Managing Resources in the Global Commons
Ostrom, Elinor, Journal of Business Administration and Policy Analysis
This paper addresses a series of fundamental issues relating to the governance of common-pool resources at multiple scales. Perhaps the most important question is whether the "tragedy of the commons," as first articulated in Hardin's 1968 Science article, is inevitable. For many policy analysts the answer to that question is usually "no." Avoiding the tragedy, however, is contingent on "their" policy prescription being adopted. The range of preferred approaches includes government ownership or private property. Some scholars will recommend community property. In the main, simple solutions are posed for complex problems. "One best way" is proposed by many analysts to a wide variety of problems.
Ecological diversity is something that many of us feel strongly should be protected. There is considerable interest in preserving biodiversity as one form of global commons. On the other hand, a frequent way of maintaining ecological diversity has been to reduce or eliminate institutional diversity at a variety of scales including indigenous local institutions as well as institutions at other scales.
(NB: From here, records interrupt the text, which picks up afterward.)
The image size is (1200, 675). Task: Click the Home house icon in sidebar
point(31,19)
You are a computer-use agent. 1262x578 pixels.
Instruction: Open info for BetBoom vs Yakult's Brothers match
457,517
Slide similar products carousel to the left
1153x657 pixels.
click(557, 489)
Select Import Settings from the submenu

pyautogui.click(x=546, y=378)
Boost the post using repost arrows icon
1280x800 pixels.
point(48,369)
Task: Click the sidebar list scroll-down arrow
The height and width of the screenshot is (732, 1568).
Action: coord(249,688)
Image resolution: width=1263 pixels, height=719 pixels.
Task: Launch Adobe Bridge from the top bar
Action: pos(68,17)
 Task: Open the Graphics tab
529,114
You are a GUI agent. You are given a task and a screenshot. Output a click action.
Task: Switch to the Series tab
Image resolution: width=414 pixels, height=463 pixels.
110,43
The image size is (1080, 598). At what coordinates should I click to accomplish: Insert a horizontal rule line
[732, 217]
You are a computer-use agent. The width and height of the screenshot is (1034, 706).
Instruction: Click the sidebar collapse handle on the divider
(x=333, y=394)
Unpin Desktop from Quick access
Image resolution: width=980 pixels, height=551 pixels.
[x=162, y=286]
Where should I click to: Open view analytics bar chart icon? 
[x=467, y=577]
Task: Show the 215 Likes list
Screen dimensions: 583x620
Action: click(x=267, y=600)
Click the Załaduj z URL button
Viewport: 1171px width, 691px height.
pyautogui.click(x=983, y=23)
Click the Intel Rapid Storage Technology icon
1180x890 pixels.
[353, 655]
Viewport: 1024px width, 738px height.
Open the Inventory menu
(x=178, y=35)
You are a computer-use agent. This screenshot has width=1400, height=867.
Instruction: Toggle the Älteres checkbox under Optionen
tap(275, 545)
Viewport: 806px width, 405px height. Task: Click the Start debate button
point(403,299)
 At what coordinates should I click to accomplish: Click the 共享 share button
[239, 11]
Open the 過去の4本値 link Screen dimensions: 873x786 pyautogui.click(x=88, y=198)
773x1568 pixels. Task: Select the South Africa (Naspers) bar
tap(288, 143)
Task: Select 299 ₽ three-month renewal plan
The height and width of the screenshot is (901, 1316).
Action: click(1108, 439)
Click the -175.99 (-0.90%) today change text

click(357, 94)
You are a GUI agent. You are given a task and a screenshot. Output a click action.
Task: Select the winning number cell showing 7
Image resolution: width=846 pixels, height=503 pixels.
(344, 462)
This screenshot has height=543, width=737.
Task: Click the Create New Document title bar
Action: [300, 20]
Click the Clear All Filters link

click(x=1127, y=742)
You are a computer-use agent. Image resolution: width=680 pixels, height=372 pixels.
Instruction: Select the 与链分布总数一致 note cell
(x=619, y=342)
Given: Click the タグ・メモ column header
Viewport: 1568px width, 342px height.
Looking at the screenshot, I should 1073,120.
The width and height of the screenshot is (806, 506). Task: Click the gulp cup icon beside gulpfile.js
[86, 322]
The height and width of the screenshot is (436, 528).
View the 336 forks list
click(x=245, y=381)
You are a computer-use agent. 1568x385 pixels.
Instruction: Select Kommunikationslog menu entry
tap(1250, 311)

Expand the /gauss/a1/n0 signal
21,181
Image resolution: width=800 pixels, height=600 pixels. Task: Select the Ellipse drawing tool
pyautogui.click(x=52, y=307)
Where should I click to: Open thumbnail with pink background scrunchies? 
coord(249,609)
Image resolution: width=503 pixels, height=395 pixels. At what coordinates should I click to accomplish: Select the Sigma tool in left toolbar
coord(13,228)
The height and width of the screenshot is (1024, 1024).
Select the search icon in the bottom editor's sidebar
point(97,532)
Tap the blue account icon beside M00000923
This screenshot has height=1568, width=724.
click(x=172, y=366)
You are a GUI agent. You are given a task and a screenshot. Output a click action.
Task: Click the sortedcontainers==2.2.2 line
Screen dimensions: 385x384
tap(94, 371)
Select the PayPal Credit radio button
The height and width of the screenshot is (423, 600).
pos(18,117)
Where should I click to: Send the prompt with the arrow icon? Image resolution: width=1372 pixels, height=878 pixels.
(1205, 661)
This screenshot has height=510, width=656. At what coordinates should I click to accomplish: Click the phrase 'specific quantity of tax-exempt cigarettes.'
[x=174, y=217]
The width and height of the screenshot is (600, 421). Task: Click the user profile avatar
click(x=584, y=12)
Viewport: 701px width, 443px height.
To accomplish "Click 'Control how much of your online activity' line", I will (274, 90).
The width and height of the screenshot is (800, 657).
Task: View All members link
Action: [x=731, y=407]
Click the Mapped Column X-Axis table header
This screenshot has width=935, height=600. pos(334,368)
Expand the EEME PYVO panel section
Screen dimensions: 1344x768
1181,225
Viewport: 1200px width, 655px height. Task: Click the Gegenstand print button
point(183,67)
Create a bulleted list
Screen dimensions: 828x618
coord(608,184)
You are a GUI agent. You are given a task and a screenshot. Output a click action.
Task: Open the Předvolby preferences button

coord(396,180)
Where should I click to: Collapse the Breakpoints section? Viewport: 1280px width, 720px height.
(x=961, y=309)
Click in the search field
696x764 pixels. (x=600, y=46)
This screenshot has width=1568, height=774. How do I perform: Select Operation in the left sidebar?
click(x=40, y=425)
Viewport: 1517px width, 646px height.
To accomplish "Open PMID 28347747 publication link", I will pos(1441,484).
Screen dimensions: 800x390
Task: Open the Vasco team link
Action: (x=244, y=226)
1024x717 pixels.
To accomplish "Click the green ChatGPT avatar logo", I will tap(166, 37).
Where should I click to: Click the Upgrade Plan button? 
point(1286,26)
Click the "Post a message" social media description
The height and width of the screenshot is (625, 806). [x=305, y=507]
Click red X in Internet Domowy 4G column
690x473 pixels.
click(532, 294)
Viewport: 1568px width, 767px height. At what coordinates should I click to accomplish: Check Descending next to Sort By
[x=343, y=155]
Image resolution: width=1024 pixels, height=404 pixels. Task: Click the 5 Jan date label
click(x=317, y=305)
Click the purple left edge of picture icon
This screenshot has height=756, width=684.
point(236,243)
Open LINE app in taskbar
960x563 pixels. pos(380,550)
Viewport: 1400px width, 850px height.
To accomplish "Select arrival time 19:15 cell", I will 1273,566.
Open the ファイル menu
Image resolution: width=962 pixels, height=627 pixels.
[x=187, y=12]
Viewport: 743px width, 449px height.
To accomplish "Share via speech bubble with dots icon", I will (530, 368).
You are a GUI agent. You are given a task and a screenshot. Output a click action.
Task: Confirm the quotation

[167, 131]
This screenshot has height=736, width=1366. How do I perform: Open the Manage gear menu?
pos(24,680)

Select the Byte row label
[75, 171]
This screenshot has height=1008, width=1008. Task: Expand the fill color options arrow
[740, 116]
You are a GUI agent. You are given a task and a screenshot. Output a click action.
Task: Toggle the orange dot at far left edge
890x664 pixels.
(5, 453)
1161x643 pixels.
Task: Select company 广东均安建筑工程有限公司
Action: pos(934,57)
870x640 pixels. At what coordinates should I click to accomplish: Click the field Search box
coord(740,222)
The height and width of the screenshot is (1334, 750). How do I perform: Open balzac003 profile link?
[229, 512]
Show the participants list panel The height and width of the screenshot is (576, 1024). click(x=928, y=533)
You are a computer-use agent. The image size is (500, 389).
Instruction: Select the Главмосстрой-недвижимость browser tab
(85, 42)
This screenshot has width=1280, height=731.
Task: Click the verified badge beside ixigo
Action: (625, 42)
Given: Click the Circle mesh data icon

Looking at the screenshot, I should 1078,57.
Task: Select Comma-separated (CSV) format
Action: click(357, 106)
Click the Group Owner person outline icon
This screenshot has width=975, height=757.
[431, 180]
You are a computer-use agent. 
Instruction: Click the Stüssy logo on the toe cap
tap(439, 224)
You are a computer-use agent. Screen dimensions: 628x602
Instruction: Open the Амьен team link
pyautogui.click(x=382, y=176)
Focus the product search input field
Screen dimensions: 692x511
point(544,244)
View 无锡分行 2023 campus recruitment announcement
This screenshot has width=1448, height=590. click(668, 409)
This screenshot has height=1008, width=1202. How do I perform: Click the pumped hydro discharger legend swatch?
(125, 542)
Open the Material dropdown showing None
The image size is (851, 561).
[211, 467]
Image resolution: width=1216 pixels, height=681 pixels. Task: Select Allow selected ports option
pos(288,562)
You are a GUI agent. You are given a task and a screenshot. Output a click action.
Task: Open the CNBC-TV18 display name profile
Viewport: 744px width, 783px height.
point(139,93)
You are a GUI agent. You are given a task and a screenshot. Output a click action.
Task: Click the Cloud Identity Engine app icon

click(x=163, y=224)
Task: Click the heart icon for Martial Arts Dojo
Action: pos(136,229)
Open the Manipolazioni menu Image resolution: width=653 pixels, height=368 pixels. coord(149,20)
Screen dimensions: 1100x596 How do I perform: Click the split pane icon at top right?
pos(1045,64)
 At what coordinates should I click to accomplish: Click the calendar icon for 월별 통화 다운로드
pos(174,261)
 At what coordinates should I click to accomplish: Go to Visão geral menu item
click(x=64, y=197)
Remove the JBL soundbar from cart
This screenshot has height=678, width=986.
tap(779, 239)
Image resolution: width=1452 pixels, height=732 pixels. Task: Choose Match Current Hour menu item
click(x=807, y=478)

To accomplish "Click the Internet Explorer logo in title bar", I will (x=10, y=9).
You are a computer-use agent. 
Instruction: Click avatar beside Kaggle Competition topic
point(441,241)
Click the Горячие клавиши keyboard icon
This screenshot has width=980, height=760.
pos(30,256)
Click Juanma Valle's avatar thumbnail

I would argue that we need as serious attention to the problem of understanding institutional diversity as we do understanding ecological diversity. We need to build on that understanding rather than presume that there is a single, best way.
At the current time, a large gap exists between policy recommendations about the commons and findings from empirical research. Underlying contemporary policy recommendations are three basic assumptions. One of the basic assumptions has to do with individuals using resources, e.g., fishermen, grazers, irrigators, farmers, users of the radio spectrum, and those of us who send smoke into the air, etc. All of these users are appropriating from a resource. We will use the term "appropriator" as the general, technical term for users or harvesters.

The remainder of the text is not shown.